RobynsVeil opened this issue on Jan 24, 2009 · 490 posts
bagginsbill posted Mon, 02 July 2012 at 6:44 AM
I have been using matmatic extensively for the hundreds of materials I include in the products I do with DreamlandModels. I made a couple improvements I will publish.
One of the design choices I made early on regarding material collections was based on the premise that I would be doing the same collection over and over (a figure) and so it was important to establish automatic rules so that in the script I only had to set a couple zones.
For example, I could assign to both fingernails and toenails by saying
c = Collection()
c.nails = Glossy(RED * .25) # assuming Glossy is a function that creates a shader
But this turned out to make life more difficult when one had to deal with a different prop or figure on a daily basis. In that situation, setting up rules for implied material assigments turns out to be more trouble than it's worth.
So I added a new method to matmatic's Collection object - apply. No rules or smarts, you simply give it a material and a list of zones to apply to. If you forget one, it will do nothing to help you, but it is easy enough to make your lists once and use them again.
So now my approach is like this:
c = Collection()
c.apply(Glossy(Red * .25), "fingernails", "toenails")
Another decision I made long ago that is not so great is that the name of your matmatic script appears in the name of the materials it generates. I made a new option to stop that - if the name in the outputs list begins with the equals sign (=) the script name is not added. It will just use the name as is.
Also, I need to create and use subfolders, and these are allowed in the output name as well.

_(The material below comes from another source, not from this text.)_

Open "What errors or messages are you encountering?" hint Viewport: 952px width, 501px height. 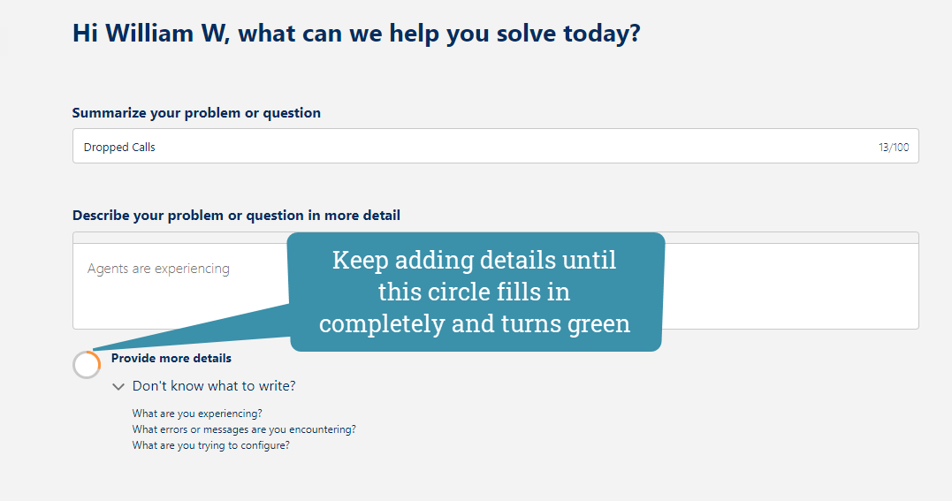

So for example, if I want to put a Blue.mt5 file in a subfolder called Paints, I can say:
outputs += [ "Paints/=Blue", someMaterial ]
In the shaders I use for Furniture Set One, I have four wood zones I need to populate over and over again.
woodZones = ["Panels", "DrawerFaces", "Top", "Feet"]
And I often make lists of colors, like this:
paintColors = [
(IColor(.4, .05, .05), "Dark Red"),
(IColor(.5, .7, .6), "Some Green"),
]
And I have a loop like this to make mc6 files for the wood zones as well as a single material file, one each per color:
for clr,name in paintColors:
material = Glossy(color=clr)
fileName = "Paint %s" % name
outputs += [ "Singles/=%s" % fileName, material ]
outputs += [ "Wood/%s" % fileName, Collection().apply(material, *woodZones) ]
Another workflow thing I improved has made a huge difference. I do not write a material file if it isn't different.
This doesn't sound like much but it really is. Matmatic now generates the material and if the file exists already, it examines the contents to see if what it just generated is the same or different. If it is the same, it does not write over the file. The reason this matters is that the file's modification time stamp remains the same.
By itself that sounds like a "who care's" thing, but for the fact that I also have another script that automatically generates thumbnails by doing renders of every material. When a material and its thumbnail both exist already, it examines the modification time stamps to see which is newer. If the PNG file is newer than the material, it assumes (usually correctly) that the thumbnail is up to date and can be skipped.
So now I have a script that generates 200 to 300 materials. When I make a tiny change - perhaps a color change to one paint - only a few are affected. Then the thumbnail generator runs and only a few renders are done.
These changes have saved me many hours.